Ma i facchini gironzano intorno alle gabbie delle galline, e riescono a trarre fuori le uova di tra le stecche; aiutandosi con uno stecco lungo.
Il più abile è arrivato a beverne sette.
Ma io invidio tutta quella gente ricca ed elegante, che viaggia nei treni di lusso.
Stasera, quando un treno s’è rimesso in moto, ho intraveduto due sposi che, ritti in mezzo allo scompartimento, si baciavano. È il bacio più castamente appassionato che io potessi vedere. Tanto l’uomo che la donna dovevano aver dimenticato tutto, e con le bocche attaccate insieme pigliavano quella felicità che è concessa soltanto poche volte.
Facendo la strada lungo lo stecconato dei binarii, incontro l’innamorata del Capri. Non entra più in paese; e pensando ch’io
l’abbia vista schiaffeggiare, fa quasi l’atto di tornare a dietro e pare ebbra di vergogna. Ma quando siamo a pochi passi l’uno dall’altra, mi fissa con gli occhi chiarissimi che brillano; poi sparisce di corsa nel portone di casa. -
Io non ho fatto amicizia con nessuna persona del paese; e ho già chiesto ad un ispettore il mio trasloco in qualche città; a Firenze, per esempio.
È impossibile che io viva qui.
Oggi, in trattoria, ho trovato, vicino al mio posto, un collega processato per aver preso cinquecento lire dalla cassetta della stazione. Ma la benevolenza e l’amicizia dei testimoni lo hanno fatto assolvere; ed egli spera che l’Amministrazione lo riprenda in servizio. È solo e povero.
Noto con quanta disinvoltura parla con noi e quanto riesce a farsi rispettare. Nessuno lo disprezza. Passa, anzi, le giornate dentro il nostro ufficio, quantunque il capostazione glielo abbia
vietato.-
Con me s’è voluto giustificare, dicendo che tutti fanno così. E quando gli ho risposto che non è vero, mi ha guardato con un sorriso disprezzante.
Esagera sempre il suo tono d’importanza; anche con l’ostessa che deve avere da lui molti denari.

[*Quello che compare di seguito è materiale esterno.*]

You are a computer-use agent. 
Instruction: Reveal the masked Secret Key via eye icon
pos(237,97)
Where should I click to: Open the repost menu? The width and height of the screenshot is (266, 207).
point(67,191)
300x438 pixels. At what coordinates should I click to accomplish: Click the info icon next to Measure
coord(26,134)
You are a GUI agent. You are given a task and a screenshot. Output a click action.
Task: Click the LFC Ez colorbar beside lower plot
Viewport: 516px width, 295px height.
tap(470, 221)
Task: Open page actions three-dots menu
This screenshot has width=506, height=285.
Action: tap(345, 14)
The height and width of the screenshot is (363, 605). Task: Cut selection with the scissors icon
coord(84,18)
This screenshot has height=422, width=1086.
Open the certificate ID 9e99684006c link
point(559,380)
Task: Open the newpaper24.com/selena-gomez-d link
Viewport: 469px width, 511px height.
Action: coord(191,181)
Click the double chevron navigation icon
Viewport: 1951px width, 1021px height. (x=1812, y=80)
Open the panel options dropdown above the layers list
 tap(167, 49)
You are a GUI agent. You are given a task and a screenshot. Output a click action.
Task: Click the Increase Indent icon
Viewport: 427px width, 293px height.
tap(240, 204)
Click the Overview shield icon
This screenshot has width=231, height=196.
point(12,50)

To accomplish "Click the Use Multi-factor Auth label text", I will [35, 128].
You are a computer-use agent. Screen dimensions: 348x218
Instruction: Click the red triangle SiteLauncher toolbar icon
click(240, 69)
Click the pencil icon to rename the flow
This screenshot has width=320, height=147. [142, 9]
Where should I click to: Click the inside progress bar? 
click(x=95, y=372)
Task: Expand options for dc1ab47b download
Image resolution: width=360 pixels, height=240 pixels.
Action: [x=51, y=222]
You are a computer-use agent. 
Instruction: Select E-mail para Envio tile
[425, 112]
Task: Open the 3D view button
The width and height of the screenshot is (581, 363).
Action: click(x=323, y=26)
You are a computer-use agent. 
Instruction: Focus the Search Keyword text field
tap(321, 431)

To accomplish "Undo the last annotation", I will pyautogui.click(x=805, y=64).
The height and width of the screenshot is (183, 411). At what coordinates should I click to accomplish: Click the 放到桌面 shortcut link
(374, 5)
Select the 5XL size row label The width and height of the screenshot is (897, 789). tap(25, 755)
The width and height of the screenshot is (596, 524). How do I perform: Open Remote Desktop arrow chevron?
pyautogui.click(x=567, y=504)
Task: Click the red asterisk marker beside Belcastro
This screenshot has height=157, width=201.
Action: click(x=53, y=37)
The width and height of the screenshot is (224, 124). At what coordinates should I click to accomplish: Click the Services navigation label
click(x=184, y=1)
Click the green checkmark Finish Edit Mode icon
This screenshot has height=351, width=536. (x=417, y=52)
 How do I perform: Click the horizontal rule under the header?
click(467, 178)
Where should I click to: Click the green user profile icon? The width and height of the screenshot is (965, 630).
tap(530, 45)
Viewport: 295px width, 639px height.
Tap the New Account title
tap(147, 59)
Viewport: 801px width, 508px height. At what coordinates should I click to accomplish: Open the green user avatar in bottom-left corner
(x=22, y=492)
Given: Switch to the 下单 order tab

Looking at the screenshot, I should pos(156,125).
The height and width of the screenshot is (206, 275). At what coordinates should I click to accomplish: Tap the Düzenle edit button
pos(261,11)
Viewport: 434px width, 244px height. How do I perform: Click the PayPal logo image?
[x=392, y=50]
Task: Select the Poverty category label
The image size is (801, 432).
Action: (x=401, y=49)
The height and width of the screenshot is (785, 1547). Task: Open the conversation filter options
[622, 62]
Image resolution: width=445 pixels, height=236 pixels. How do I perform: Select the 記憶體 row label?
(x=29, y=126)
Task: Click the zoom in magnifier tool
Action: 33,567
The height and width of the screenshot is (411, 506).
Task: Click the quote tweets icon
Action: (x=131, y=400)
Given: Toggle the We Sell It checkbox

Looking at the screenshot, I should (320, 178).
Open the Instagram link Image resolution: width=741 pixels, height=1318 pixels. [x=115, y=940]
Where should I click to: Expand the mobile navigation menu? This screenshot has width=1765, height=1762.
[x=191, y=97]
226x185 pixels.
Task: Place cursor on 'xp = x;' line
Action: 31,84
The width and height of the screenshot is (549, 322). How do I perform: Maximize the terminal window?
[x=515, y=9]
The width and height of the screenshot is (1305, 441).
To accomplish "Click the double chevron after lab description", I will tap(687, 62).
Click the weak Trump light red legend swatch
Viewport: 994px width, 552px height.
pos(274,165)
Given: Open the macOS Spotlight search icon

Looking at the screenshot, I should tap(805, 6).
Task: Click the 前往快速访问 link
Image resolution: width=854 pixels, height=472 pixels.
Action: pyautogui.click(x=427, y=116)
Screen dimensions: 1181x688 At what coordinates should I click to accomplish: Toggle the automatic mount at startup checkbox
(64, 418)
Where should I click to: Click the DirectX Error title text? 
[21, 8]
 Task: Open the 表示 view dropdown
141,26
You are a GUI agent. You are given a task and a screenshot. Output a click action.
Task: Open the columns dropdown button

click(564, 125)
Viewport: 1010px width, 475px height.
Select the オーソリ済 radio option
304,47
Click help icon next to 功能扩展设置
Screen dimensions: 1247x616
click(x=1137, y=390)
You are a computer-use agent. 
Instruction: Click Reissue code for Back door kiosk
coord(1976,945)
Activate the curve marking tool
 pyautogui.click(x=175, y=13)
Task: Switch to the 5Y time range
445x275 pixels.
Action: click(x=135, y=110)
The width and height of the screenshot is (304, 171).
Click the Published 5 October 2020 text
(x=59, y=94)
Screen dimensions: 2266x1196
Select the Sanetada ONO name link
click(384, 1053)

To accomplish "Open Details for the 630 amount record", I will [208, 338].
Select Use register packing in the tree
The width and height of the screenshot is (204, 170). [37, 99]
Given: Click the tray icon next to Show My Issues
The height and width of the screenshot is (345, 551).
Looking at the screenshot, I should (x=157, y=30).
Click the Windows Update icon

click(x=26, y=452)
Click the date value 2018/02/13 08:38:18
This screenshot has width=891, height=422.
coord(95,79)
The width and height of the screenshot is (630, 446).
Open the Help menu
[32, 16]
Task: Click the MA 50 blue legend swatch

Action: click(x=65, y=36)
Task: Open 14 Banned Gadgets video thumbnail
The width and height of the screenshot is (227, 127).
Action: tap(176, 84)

Desidera che lo mandino in qualche stazione solitaria della maremma; e si capisce che tenta di riabilitarsi; e sta sempre in orecchio che non sparlino di lui.
Farò male, - ma non mi sento a mio agio in compagnia di questo spostato; che mi dice, con rancore:
— Perché l’Amministrazione ha voluto tenermi qui? Io ho sempre chiesto di essere mandato in qualche stazione, dove possa, nelle ore libere, passeggiare solo tra i boschi, dove io possa stare molte ore senza parlare ad alcuno. Così io sarei felice.
Perché non ho voglia di alzare gli occhi, se c’è già la luna?
L’oscurità ch’è dentro di me m’inebria.
Perché mi piace di più questa tristezza più grande del chiaro di luna; mi piace tanto questo silenzio!
La luna se ne andrà senza ch’io abbia alzato gli occhi.
Il corno della luna, un poco storto e consumato da tutte quest’ore di vento, mi fa la stessa ,compassione dei cavalli di legno che si sbattono’ girando attorno al carosello perché son tagliati male.
Ma almeno il carosello mi dà un’allegrezza che mi stordisce, come se avessi bevuto troppo e come se tutta la mia giovinezza mi facesse sbattere la testa nel muro senza capire più
nulla. Al meno quei cavalli hanno lo stomaco e la bocca pieni di legno, e non sentono la fame.